[Listed entries]

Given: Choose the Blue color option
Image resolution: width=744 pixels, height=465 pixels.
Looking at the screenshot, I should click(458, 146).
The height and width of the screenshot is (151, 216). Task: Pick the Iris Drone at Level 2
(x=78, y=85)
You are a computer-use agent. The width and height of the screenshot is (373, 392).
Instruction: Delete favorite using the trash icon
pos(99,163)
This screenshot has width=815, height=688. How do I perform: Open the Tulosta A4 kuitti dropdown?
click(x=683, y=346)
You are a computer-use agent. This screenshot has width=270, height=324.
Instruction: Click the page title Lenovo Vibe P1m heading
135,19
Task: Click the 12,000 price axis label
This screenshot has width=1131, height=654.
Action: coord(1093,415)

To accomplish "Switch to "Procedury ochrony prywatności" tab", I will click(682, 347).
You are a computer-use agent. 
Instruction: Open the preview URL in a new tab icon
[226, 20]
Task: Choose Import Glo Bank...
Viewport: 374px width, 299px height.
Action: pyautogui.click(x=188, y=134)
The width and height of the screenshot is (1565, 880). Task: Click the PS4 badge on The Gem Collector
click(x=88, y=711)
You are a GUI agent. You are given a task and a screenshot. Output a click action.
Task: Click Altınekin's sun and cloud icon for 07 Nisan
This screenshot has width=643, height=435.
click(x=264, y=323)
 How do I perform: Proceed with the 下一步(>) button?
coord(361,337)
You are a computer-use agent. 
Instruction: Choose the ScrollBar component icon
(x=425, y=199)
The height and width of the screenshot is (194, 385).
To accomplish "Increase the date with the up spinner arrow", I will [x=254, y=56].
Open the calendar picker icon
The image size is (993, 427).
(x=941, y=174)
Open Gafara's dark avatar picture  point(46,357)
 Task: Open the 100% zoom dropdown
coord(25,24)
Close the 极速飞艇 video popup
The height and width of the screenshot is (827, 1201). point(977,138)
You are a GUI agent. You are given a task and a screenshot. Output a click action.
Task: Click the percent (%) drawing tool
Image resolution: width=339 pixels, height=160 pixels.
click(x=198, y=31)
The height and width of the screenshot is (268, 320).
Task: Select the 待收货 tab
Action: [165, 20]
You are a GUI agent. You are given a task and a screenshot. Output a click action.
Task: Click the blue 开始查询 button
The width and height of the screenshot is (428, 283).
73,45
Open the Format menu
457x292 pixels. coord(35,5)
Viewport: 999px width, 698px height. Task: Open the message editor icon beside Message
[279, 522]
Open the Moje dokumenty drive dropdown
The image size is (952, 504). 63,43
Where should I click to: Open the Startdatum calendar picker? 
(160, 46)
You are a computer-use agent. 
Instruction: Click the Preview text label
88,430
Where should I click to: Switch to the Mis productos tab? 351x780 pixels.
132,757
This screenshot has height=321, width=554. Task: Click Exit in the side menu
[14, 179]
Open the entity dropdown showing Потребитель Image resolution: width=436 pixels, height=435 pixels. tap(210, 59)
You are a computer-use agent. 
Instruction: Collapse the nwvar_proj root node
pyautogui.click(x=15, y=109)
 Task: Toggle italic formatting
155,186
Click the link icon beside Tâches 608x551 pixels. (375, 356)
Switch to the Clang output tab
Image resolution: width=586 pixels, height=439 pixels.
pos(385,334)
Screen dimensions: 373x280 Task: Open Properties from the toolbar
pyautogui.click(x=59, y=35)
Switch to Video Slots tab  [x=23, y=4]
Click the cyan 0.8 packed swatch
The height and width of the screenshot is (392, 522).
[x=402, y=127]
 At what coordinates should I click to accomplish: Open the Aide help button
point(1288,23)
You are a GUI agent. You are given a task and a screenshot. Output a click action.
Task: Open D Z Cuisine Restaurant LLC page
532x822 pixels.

[/Listed entries]

Give back the full listing exactly as it stands above.

Task solution
Given: Choose the Blue color option
Image resolution: width=744 pixels, height=465 pixels.
Looking at the screenshot, I should click(458, 146).
The height and width of the screenshot is (151, 216). Task: Pick the Iris Drone at Level 2
(x=78, y=85)
You are a computer-use agent. The width and height of the screenshot is (373, 392).
Instruction: Delete favorite using the trash icon
pos(99,163)
This screenshot has width=815, height=688. How do I perform: Open the Tulosta A4 kuitti dropdown?
click(x=683, y=346)
You are a computer-use agent. This screenshot has width=270, height=324.
Instruction: Click the page title Lenovo Vibe P1m heading
135,19
Task: Click the 12,000 price axis label
This screenshot has width=1131, height=654.
Action: coord(1093,415)

To accomplish "Switch to "Procedury ochrony prywatności" tab", I will click(682, 347).
You are a computer-use agent. 
Instruction: Open the preview URL in a new tab icon
[226, 20]
Task: Choose Import Glo Bank...
Viewport: 374px width, 299px height.
Action: pyautogui.click(x=188, y=134)
The width and height of the screenshot is (1565, 880). Task: Click the PS4 badge on The Gem Collector
click(x=88, y=711)
You are a GUI agent. You are given a task and a screenshot. Output a click action.
Task: Click Altınekin's sun and cloud icon for 07 Nisan
This screenshot has width=643, height=435.
click(x=264, y=323)
 How do I perform: Proceed with the 下一步(>) button?
coord(361,337)
You are a computer-use agent. 
Instruction: Choose the ScrollBar component icon
(x=425, y=199)
The height and width of the screenshot is (194, 385).
To accomplish "Increase the date with the up spinner arrow", I will [x=254, y=56].
Open the calendar picker icon
The image size is (993, 427).
(x=941, y=174)
Open Gafara's dark avatar picture  point(46,357)
 Task: Open the 100% zoom dropdown
coord(25,24)
Close the 极速飞艇 video popup
The height and width of the screenshot is (827, 1201). point(977,138)
You are a GUI agent. You are given a task and a screenshot. Output a click action.
Task: Click the percent (%) drawing tool
Image resolution: width=339 pixels, height=160 pixels.
click(x=198, y=31)
The height and width of the screenshot is (268, 320).
Task: Select the 待收货 tab
Action: [165, 20]
You are a GUI agent. You are given a task and a screenshot. Output a click action.
Task: Click the blue 开始查询 button
The width and height of the screenshot is (428, 283).
73,45
Open the Format menu
457x292 pixels. coord(35,5)
Viewport: 999px width, 698px height. Task: Open the message editor icon beside Message
[279, 522]
Open the Moje dokumenty drive dropdown
The image size is (952, 504). 63,43
Where should I click to: Open the Startdatum calendar picker? 
(160, 46)
You are a computer-use agent. 
Instruction: Click the Preview text label
88,430
Where should I click to: Switch to the Mis productos tab? 351x780 pixels.
132,757
This screenshot has height=321, width=554. Task: Click Exit in the side menu
[14, 179]
Open the entity dropdown showing Потребитель Image resolution: width=436 pixels, height=435 pixels. tap(210, 59)
You are a computer-use agent. 
Instruction: Collapse the nwvar_proj root node
pyautogui.click(x=15, y=109)
 Task: Toggle italic formatting
155,186
Click the link icon beside Tâches 608x551 pixels. (375, 356)
Switch to the Clang output tab
Image resolution: width=586 pixels, height=439 pixels.
pos(385,334)
Screen dimensions: 373x280 Task: Open Properties from the toolbar
pyautogui.click(x=59, y=35)
Switch to Video Slots tab  [x=23, y=4]
Click the cyan 0.8 packed swatch
The height and width of the screenshot is (392, 522).
[x=402, y=127]
 At what coordinates should I click to accomplish: Open the Aide help button
point(1288,23)
You are a GUI agent. You are given a task and a screenshot. Output a click action.
Task: Open D Z Cuisine Restaurant LLC page
532x822 pixels.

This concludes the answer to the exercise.